Data-Driven Modeling and Studies

System modeling leverages experience and intuition to identify structure. Modeling exposes hidden relationships, guides trade studies, and enables decisions that would otherwise rely on guesswork. My work spans decades of modeling—from physical systems and sensor geometries to modern unsupervised learning and civic data analysis.

I modeled the structure of the rental property market in Cambridge, MD using public records, GIS overlays, and licensing data. That work shaped the framing and recommendations of a code enforcement and rental licensing study. The study reflects policy and organizational analysis, from insights that emerged from structured data modeling—notebooks built in Python and Google Colab that revealed how a small number of owners controlled large shares of the market, and how licensing gaps aligned with compliance and inspection patterns.

Other projects featured here reflect a broader evolution in my modeling practice.

I modeled radio propagation and terrain-constrained VHF communications to infer interaction networks—deriving unsupervised insights about coordination, isolation, and peer group structure. That project introduced me to graph-based learning, and showed how ML methods could extend physical intuition.
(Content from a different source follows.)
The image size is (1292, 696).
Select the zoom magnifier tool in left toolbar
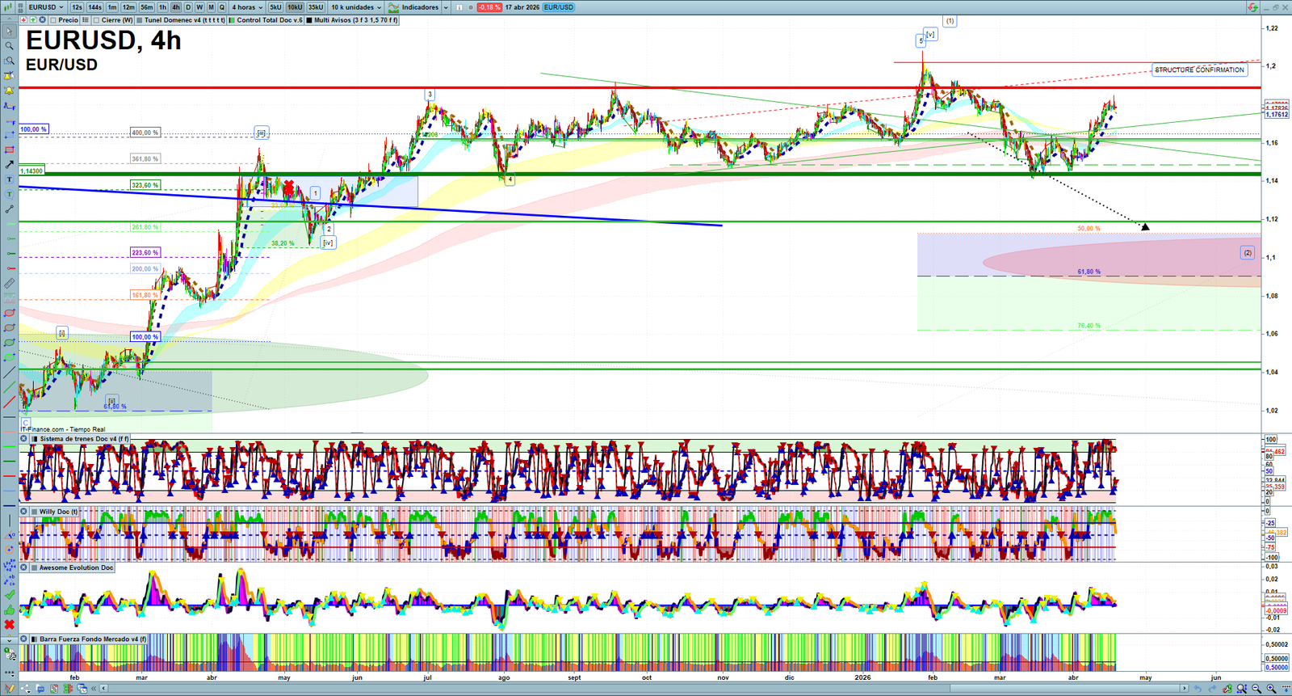click(x=9, y=46)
I’ve also applied clustering and dimensionality reduction techniques to classify civic and operational data where labels were unavailable or insufficient. These models support triage and inference in real-world workflows—identifying structure where others see only noise.

Each case, reflects a modeler’s mindset—one that leverages my background in estimation theory, sensor modeling, and workflow design.

These studies support policy, triage, automation, and organizational insight. They enable workflows where agents can classify, group, notify, or escalate based on modeled structure—not rigid rules.

Agentic AI depends on modeling. It starts with understanding the system, the data, and the constraints. These projects reflect that foundation.